**Your task**.
Among the records below, find each line bearing the word "Cruzeiro" and copy it.

*** Begin section ***

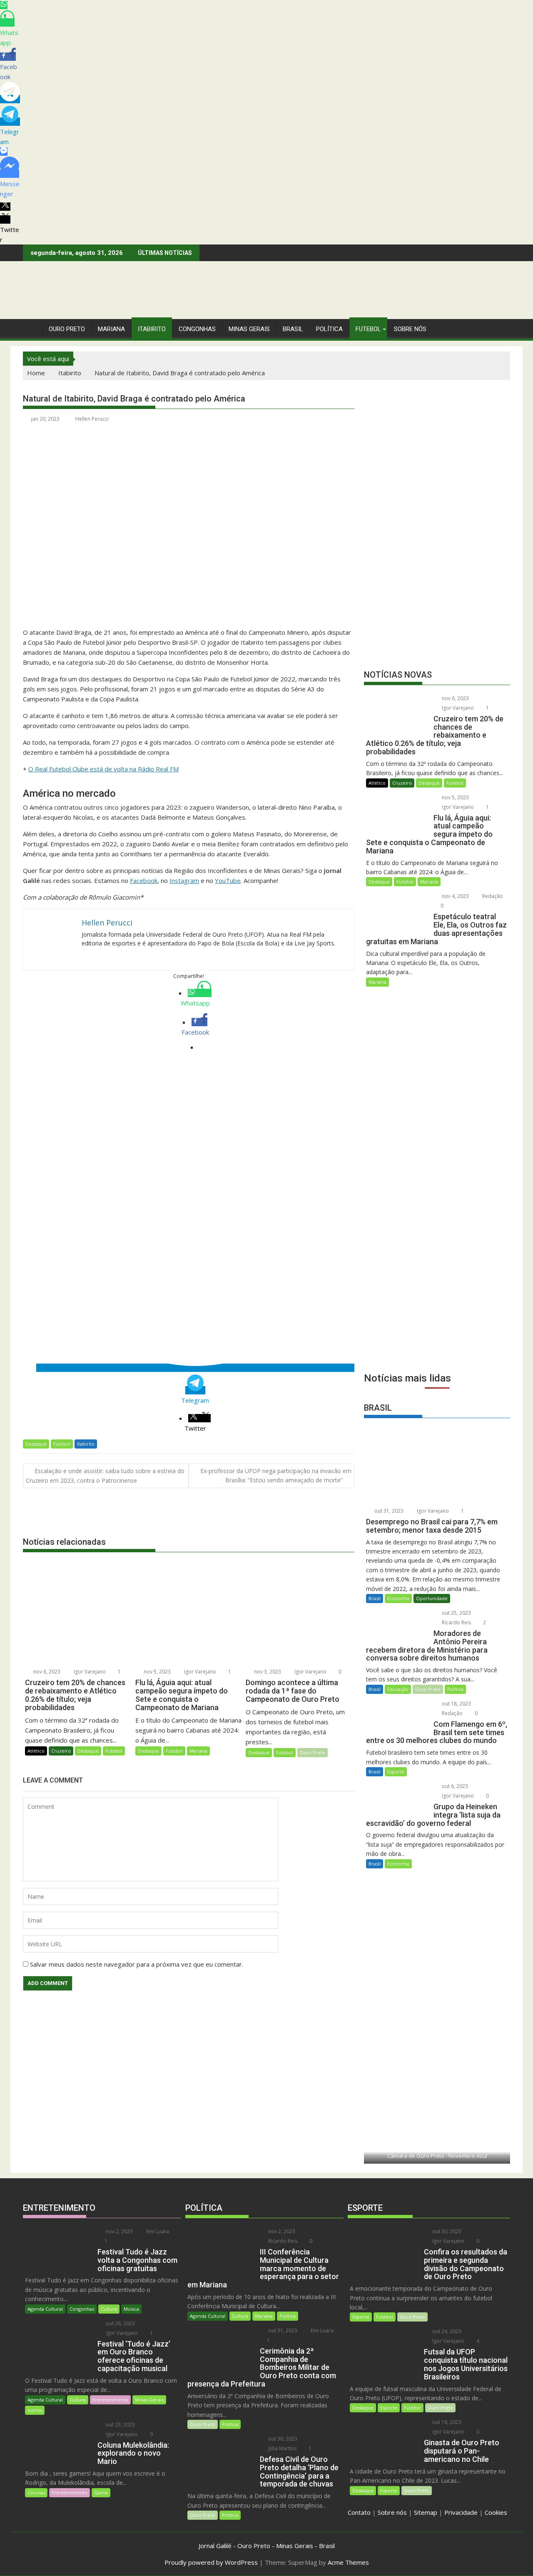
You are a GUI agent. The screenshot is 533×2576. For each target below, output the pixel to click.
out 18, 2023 (456, 1703)
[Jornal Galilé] (31, 327)
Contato (359, 2512)
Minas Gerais (149, 2399)
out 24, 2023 (446, 2331)
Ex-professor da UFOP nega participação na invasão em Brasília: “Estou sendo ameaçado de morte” (275, 1475)
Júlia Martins (281, 2448)
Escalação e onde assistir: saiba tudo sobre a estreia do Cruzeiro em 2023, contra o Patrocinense (105, 1475)
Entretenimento (110, 2399)
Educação (397, 1689)
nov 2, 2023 (119, 2231)
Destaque (36, 1444)
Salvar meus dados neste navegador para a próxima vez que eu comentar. (136, 1964)
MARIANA (111, 329)
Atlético (36, 1751)
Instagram (184, 880)
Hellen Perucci (92, 418)
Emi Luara (157, 2231)
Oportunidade (432, 1598)
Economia (398, 1598)
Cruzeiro (61, 1751)
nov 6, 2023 (46, 1671)
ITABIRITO (152, 329)
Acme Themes (348, 2562)
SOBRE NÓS (410, 329)
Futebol (368, 329)
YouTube (228, 880)
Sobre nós (392, 2512)
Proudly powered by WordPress (211, 2562)
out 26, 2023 (120, 2323)
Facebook (143, 880)
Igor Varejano (89, 1671)
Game (101, 2492)
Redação (492, 896)
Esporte (395, 1771)
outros (34, 2410)
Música (131, 2309)
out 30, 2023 (282, 2438)
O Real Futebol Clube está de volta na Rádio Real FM (103, 769)
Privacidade (461, 2512)
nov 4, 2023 (455, 896)
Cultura (109, 2309)
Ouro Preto (312, 1752)
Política (329, 329)
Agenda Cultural (45, 2309)
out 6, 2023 (454, 1786)
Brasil (375, 1598)
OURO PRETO (67, 329)
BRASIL (293, 329)
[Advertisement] (437, 1305)
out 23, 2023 (120, 2424)
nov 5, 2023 (156, 1671)
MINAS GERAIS (249, 329)
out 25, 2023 (456, 1612)
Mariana (198, 1751)
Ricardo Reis (456, 1622)
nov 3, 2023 (267, 1671)
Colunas (36, 2492)
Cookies (496, 2512)
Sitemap (425, 2512)
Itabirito (86, 1444)
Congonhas (197, 329)
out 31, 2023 (388, 1510)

*** End section ***

**Answer section**.
Escalação e onde assistir: saiba tudo sobre a estreia do Cruzeiro em 2023, contra o Patrocinense (105, 1475)
Cruzeiro (61, 1751)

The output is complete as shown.